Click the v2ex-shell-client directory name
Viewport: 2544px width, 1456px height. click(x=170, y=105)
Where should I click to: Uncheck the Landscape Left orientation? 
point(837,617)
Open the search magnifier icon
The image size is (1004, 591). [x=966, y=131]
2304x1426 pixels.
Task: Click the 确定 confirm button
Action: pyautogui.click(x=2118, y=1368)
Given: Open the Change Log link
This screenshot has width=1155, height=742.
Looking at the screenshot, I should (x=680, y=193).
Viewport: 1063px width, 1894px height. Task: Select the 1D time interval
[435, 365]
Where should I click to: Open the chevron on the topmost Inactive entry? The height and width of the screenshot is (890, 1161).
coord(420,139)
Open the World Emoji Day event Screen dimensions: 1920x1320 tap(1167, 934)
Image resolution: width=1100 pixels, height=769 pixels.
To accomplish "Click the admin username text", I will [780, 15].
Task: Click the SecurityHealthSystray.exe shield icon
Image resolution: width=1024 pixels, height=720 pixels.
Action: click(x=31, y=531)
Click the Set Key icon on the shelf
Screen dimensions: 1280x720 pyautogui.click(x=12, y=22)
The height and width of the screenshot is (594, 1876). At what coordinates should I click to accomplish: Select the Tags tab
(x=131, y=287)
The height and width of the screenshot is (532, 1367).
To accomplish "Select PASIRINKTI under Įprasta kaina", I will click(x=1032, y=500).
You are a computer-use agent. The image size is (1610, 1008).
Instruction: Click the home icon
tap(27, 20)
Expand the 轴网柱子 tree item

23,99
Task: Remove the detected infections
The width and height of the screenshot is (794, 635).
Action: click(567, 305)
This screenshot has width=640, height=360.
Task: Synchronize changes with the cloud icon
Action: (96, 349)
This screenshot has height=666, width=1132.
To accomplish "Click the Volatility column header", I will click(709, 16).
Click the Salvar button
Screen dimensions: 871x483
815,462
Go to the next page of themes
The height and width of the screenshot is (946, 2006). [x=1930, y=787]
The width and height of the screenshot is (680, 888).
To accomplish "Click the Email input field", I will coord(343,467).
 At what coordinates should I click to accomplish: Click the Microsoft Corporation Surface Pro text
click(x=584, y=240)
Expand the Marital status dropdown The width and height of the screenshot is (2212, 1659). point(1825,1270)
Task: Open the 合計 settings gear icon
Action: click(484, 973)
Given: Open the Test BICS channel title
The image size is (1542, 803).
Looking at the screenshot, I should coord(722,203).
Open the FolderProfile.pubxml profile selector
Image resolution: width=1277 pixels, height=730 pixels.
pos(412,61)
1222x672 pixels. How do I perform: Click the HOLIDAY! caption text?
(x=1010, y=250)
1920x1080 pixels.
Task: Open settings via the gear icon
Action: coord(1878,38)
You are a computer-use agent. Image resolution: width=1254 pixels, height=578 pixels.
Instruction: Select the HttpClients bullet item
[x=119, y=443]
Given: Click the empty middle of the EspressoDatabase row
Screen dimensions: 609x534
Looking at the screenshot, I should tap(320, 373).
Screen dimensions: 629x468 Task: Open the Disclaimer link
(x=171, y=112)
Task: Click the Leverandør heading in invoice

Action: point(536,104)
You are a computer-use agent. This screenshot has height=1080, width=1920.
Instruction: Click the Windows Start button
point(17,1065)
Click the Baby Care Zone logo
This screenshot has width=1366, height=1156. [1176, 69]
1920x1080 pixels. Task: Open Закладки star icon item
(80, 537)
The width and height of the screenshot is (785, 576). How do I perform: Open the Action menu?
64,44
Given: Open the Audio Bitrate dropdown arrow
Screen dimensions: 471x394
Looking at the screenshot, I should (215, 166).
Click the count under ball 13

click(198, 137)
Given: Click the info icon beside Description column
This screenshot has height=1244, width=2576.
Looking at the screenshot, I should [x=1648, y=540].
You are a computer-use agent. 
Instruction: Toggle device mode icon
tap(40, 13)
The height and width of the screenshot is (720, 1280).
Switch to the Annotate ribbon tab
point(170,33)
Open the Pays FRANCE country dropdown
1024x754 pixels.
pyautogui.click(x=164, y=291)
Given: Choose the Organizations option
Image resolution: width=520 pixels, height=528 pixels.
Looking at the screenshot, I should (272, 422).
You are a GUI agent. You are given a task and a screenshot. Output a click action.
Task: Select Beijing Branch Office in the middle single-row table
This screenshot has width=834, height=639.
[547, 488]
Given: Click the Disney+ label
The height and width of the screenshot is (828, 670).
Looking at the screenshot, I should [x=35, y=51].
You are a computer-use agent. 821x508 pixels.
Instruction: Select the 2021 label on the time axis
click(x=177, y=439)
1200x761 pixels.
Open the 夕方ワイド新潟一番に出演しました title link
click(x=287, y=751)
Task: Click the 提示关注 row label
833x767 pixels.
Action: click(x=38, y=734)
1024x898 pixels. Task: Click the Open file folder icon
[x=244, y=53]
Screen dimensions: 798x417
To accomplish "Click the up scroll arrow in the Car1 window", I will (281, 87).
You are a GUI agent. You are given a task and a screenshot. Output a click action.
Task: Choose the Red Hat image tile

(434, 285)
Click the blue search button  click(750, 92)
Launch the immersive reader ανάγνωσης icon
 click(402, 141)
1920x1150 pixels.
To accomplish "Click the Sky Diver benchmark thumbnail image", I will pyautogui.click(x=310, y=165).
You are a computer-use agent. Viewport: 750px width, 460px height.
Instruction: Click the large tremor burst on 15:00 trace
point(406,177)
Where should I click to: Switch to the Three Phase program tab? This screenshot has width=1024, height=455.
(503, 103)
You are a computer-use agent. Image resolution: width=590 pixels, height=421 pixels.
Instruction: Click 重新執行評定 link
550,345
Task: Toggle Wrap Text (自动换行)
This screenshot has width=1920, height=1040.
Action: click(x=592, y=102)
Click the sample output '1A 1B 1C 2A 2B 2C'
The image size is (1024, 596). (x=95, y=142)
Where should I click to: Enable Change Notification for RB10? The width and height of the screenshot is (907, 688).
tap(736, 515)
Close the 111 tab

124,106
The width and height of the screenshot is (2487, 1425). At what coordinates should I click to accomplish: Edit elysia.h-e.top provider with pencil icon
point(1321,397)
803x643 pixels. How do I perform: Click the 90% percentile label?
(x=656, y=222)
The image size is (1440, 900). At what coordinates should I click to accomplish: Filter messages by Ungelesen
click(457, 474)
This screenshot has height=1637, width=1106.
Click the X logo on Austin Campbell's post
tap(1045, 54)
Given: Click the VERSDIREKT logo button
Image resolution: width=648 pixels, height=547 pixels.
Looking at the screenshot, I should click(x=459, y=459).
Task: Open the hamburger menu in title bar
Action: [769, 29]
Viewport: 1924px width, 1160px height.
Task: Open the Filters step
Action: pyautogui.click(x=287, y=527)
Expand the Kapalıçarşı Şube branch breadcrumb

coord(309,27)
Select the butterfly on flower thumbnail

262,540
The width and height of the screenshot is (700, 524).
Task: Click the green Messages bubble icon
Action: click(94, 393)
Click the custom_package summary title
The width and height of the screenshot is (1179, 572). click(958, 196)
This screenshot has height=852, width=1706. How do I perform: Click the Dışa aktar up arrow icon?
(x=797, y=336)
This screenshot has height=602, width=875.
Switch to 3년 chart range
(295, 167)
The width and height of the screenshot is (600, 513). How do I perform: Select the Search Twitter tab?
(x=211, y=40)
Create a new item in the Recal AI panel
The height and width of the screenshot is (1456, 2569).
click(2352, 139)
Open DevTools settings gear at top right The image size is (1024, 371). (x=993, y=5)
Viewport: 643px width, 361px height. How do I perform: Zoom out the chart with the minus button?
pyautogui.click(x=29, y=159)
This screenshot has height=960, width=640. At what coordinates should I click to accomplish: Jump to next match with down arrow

_ _ _ _

* PROBLEM: Can you arrange everything from the line containing "You are a computer-use agent. 821x508 pixels." down to the line containing "click(402, 141)" as a numbered list, leaving out any blank lines?

* OUTPUT FOR THIS TASK:
1. You are a computer-use agent. 821x508 pixels.
2. Instruction: Select the 2021 label on the time axis
3. click(x=177, y=439)
4. 1200x761 pixels.
5. Open the 夕方ワイド新潟一番に出演しました title link
6. click(x=287, y=751)
7. Task: Click the 提示关注 row label
8. 833x767 pixels.
9. Action: click(x=38, y=734)
10. 1024x898 pixels. Task: Click the Open file folder icon
11. [x=244, y=53]
12. Screen dimensions: 798x417
13. To accomplish "Click the up scroll arrow in the Car1 window", I will (281, 87).
14. You are a GUI agent. You are given a task and a screenshot. Output a click action.
15. Task: Choose the Red Hat image tile
16. (434, 285)
17. Click the blue search button  click(750, 92)
18. Launch the immersive reader ανάγνωσης icon
19.  click(402, 141)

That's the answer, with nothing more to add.